Разговора у нас тогда не получилось, все слишком устали после мероприятий, а потом начался ковид, и границы закрылись. В чемто американский коллега прав: неподготовленного западного дипломата внешняя политика Индии действительно может поставить в тупик. Но проблема, кажется, не в Индии, а в том наборе стереотипов и предрассудков, с которыми к ней подходят иностранцы.
Если спросить любого индийского политика о том, кто оказал наибольшее влияние на развитие индийской внешнеполитической мысли, он, не задумываясь, назовет два имени: Каутилья и Неру.

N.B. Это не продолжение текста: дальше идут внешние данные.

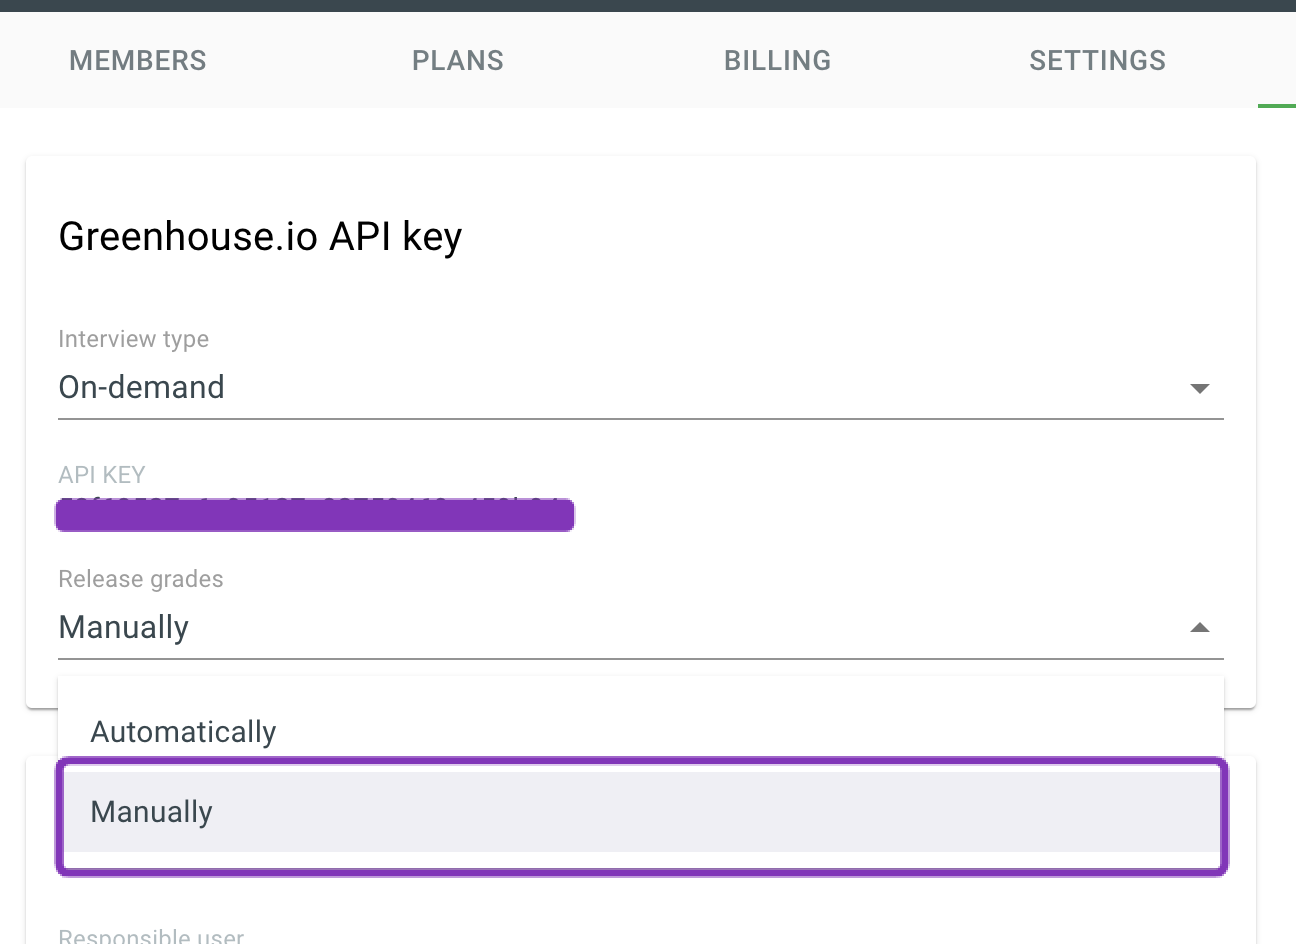Click the Greenhouse.io API key heading
This screenshot has height=944, width=1296.
[260, 237]
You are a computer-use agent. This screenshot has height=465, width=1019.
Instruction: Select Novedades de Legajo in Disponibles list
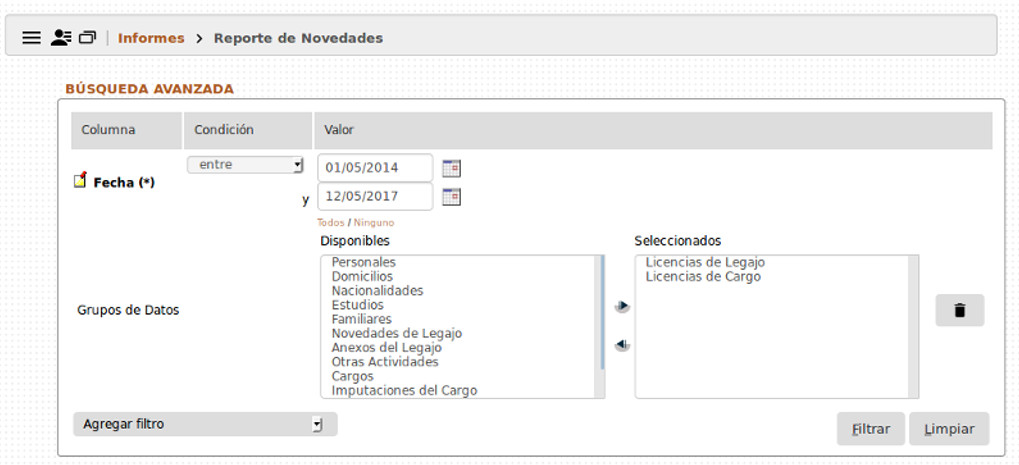397,333
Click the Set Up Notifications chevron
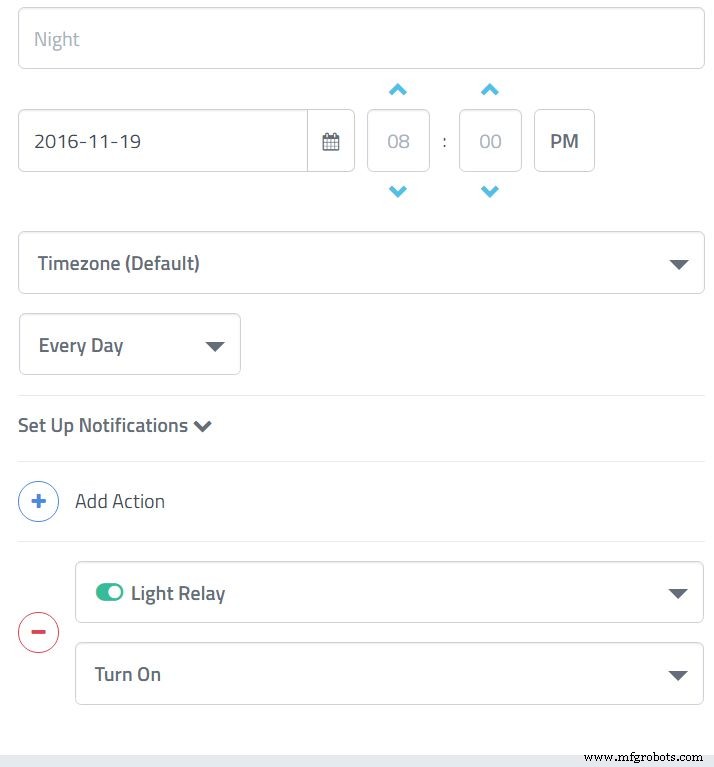Viewport: 714px width, 767px height. point(203,427)
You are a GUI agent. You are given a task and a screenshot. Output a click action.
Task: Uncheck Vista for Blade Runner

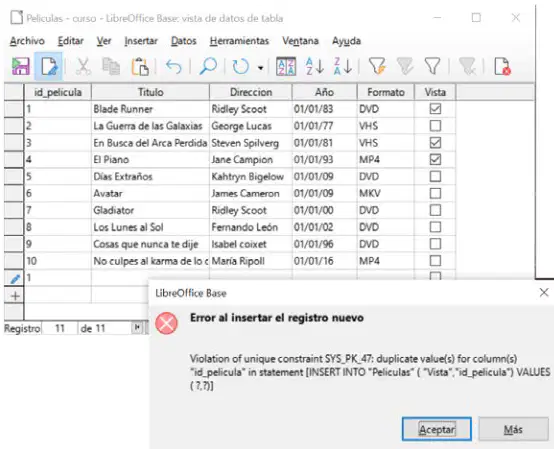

Каутилья – гордость Индии. Полулегендарный мудрец, живший больше двух тысяч лет назад, оставил после себя «Артхашастру» – сборник советов и наставлений о том, как управлять государством. Западные исследователи любят называть их «макиавеллианскими», но Макиавелли жил на полтора тысячелетия позже. Во многом «Артхашастра» и «Государь» Макиавелли похожи. Каутилья, подобно флорентийцу, писал свой труд как наставление: если Макиавелли надеялся, что его работа послужит руководством к действию будущему великому государю – объединителю Италии, то Каутилья предназначал ее для чакравартина – идеального правителя, который аналогичным образом объединит Индию. И Каутилья, и Макиавелли подразумевали, что объединение Индии и Италии соответственно – это та цель, которая оправдывает средства; поэтому их идеальный правитель должен быть реалистом и прагматиком, сокрушающим своих врагов силой или хитростью во имя великой идеи.
С Джавахарлалом Неру все сложнее. В Индии он пользуется безусловным уважением как одна из ключевых фигур национально-освободительного движения и первый премьер-министр независимой Индии; но его внешнеполитический курс вызывает массу вопросов и претензий.
Став во главе страны, Неру пытался балансировать между СССР и США, не вступая в союз ни с кем и стараясь держаться в стороне от холодной войны. В то же время индийское руководство стремилось сблизиться с Китаем, где только что после кровопролитной гражданской войны победили коммунисты. Индийско-китайский союз, считал Неру, станет той осью, вокруг которой будут группироваться деколонизируемые страны Азии и Африки, не желающие участвовать в противостоянии двух блоков. Пока Москва и Вашингтон будут бороться за власть над миром, сообщество освободившихся наций под мудрым руководством Индии, которая на тот момент существенно опережала все остальные страны глобального Юга по уровню развития экономики, придет к преуспеянию.
Показное индийское миролюбие приводило Запад в замешательство. Когда в 1960 году индийцы отправили миротворческий контингент в Африку, западная пресса заговорила о том, что Индия наконец решила начать колониальную экспансию. Но индийцы ушли, когда кончился мандат. После того как в 1961 году Нью-Дели наконец решил применить силу и аннексировал Гоа, Даман и Диу, которые португальцы упорно отказывались уступать Индии, американский президент Кеннеди облегченно заявил индийскому послу: «Вы потратили последние 15 лет, читая нам мораль, а теперь вы наконец начали вести себя как любая нормальная страна. Прямо как в поговорке про священника, которого застали выходящим из борделя».